● What is needed
Which lines run from the one containing "Task: Click the upper-left" through the end of the entries? Restate them word for word, and only those.
Start of Given entries
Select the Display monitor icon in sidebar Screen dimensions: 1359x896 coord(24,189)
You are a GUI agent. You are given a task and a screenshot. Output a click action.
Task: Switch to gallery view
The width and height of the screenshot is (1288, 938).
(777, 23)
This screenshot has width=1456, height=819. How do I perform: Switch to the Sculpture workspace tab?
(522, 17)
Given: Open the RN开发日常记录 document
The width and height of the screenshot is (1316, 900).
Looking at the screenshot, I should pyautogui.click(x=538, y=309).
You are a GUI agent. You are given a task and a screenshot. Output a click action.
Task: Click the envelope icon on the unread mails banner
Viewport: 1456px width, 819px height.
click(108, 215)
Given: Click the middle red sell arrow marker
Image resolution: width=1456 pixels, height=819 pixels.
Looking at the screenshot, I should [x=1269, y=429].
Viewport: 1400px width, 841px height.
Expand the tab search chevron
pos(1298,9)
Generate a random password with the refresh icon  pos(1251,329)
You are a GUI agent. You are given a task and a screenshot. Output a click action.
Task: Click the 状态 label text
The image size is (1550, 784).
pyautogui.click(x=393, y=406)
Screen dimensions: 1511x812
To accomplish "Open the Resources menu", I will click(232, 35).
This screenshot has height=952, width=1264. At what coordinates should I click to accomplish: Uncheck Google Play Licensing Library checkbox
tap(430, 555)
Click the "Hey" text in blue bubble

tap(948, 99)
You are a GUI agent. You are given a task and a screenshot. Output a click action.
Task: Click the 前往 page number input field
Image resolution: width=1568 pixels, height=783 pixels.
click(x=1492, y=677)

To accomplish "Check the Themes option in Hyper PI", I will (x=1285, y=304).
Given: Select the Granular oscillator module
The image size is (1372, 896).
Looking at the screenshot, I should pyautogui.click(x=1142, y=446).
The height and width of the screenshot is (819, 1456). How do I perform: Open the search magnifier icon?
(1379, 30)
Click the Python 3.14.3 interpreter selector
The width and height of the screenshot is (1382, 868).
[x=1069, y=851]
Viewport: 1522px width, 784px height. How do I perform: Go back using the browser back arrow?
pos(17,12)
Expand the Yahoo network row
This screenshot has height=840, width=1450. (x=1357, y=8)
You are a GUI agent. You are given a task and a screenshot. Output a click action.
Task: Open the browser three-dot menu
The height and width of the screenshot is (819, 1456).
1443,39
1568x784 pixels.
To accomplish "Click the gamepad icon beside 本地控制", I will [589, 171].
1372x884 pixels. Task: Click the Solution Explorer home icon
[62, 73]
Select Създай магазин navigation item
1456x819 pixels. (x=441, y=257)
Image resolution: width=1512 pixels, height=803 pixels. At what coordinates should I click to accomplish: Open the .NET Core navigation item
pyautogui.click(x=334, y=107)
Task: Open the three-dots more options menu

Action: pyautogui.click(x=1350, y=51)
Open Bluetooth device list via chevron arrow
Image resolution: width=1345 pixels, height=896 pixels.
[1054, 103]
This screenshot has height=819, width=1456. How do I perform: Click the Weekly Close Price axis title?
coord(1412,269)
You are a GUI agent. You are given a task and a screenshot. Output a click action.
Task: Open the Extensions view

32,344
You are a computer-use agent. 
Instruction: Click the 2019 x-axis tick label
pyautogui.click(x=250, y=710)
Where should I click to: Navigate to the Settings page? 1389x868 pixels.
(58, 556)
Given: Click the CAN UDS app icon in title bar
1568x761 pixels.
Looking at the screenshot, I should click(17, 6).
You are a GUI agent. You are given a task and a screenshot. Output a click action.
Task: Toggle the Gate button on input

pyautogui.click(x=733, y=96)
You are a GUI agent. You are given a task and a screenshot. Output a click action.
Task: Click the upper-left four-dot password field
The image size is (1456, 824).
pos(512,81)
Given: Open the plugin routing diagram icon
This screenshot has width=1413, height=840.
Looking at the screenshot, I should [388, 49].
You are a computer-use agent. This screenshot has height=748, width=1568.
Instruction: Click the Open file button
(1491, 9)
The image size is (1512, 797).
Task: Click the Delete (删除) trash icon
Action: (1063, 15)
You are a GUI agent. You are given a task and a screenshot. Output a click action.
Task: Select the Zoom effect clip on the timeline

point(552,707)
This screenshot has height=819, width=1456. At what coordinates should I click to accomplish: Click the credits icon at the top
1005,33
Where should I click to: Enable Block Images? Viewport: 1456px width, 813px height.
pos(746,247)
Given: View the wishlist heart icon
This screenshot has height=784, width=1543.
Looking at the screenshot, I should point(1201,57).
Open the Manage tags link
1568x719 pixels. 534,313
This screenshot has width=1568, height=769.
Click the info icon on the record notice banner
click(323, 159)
End of Given entries
● Exercise answer
Task: Click the upper-left four-dot password field
The image size is (1456, 824).
pos(512,81)
Given: Open the plugin routing diagram icon
This screenshot has width=1413, height=840.
Looking at the screenshot, I should [388, 49].
You are a computer-use agent. This screenshot has height=748, width=1568.
Instruction: Click the Open file button
(1491, 9)
The image size is (1512, 797).
Task: Click the Delete (删除) trash icon
Action: (1063, 15)
You are a GUI agent. You are given a task and a screenshot. Output a click action.
Task: Select the Zoom effect clip on the timeline

point(552,707)
This screenshot has height=819, width=1456. At what coordinates should I click to accomplish: Click the credits icon at the top
1005,33
Where should I click to: Enable Block Images? Viewport: 1456px width, 813px height.
pos(746,247)
Given: View the wishlist heart icon
This screenshot has height=784, width=1543.
Looking at the screenshot, I should point(1201,57).
Open the Manage tags link
1568x719 pixels. 534,313
This screenshot has width=1568, height=769.
Click the info icon on the record notice banner
click(323, 159)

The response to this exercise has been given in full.